In the second verse, Paerl also mentions birds from other countries: De Franse vogels . . . Japanse vogels . . . Chinese vogels . . . One European country and two Asian countries. Does anyone else find them an odd mix? Given the parallels that De Vogels van Holland draws between songbirds and Eurovision contestants, I think that the lyrics should have dropped Japan and China for two other competing countries. It would certainly have been sportsmanlike — even if, at the end of the verse, Paerl insists on the superiority of Dutch birds!
But the vocative “tudeludelu” should stay. It’s fitting that the very first Eurovision song was also the very first to use vocables in the contest. Later, more ESC contestants would use “non-words” in music — like “tra-la-la” or “dum-de-dum” — to be more appealing to listeners. We already heard one of them last year: Sjúbídú from Iceland, 1996 (Link).
In vele verre landen heb ik vogels horen zingen . . .
“In many faraway countries, I’ve heard birds sing . . .” (Translation from the Digilooo Thrush)
My own German translation is: “In viele ferne Länder habe ich Vögel singen gehört.” That’s very close to the original Dutch! With my B2-level German, I understood the main hook, parts of the verses, and of course, the “tudeludelu.” I had to read the translation to learn the full message, but what I got on my own was a good start. So I’m confident that listeners from Germany and Switzerland would have easily appreciated De Vogels van Holland. But I don’t know about the French-speaking countries, who were in the majority that year.

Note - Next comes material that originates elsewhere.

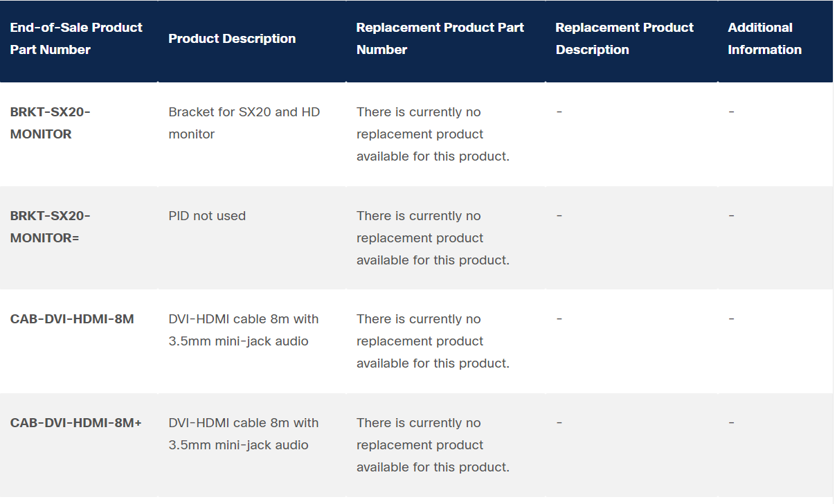Click 'Bracket for SX20 and HD monitor' description

click(x=244, y=123)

As for the melody, I like that it gives us variation. We don’t have the basic form of verses and chorus. There’s a clear refrain, but three different melodies for verses. And this only makes De Vogels van Holland more interesting! All the varied parts fit together very well, leading us perfectly to the last line: “Zo musikaal, zo musikaal, zo musikaal!”
1956 Voting and Results
This was the first and only year without the famous Eurovision scoreboard. All we know about the voting in 1956 is that each participating country had a two-person jury that could award two points to a song. Each country, that is, except Luxembourg, which asked Switzerland to vote on its behalf. (Source) And the winner was . . . Switzerland with Refrain! This is probably why 1956 was also the first and only year that countries were allowed to vote for their own songs!
The actual scoring has been a mystery for seven decades. Since we have no record of the points, De Vogels van Holland and the other entries all share second place.
It may be too early for the televote, but I want to end this post with my usual question. So let’s pretend that we’re back in 1956, with the technology of 2018 . . .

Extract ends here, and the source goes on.